■ **DATA FOR PROCESSING**

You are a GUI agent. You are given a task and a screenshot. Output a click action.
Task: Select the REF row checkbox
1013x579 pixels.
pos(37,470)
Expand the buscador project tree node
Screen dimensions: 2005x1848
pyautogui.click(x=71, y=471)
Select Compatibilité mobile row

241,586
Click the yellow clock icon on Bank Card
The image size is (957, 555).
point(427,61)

■ **TASK GOAL**
Can you render every line of the material as a Markdown table with the columns "No." and "Line", numbering the rows and leaving out blank lines?

■ **COMPLETE ANSWER**
| No. | Line |
|---|---|
| 1 | You are a GUI agent. You are given a task and a screenshot. Output a click action. |
| 2 | Task: Select the REF row checkbox |
| 3 | 1013x579 pixels. |
| 4 | pos(37,470) |
| 5 | Expand the buscador project tree node |
| 6 | Screen dimensions: 2005x1848 |
| 7 | pyautogui.click(x=71, y=471) |
| 8 | Select Compatibilité mobile row |
| 9 | 241,586 |
| 10 | Click the yellow clock icon on Bank Card |
| 11 | The image size is (957, 555). |
| 12 | point(427,61) |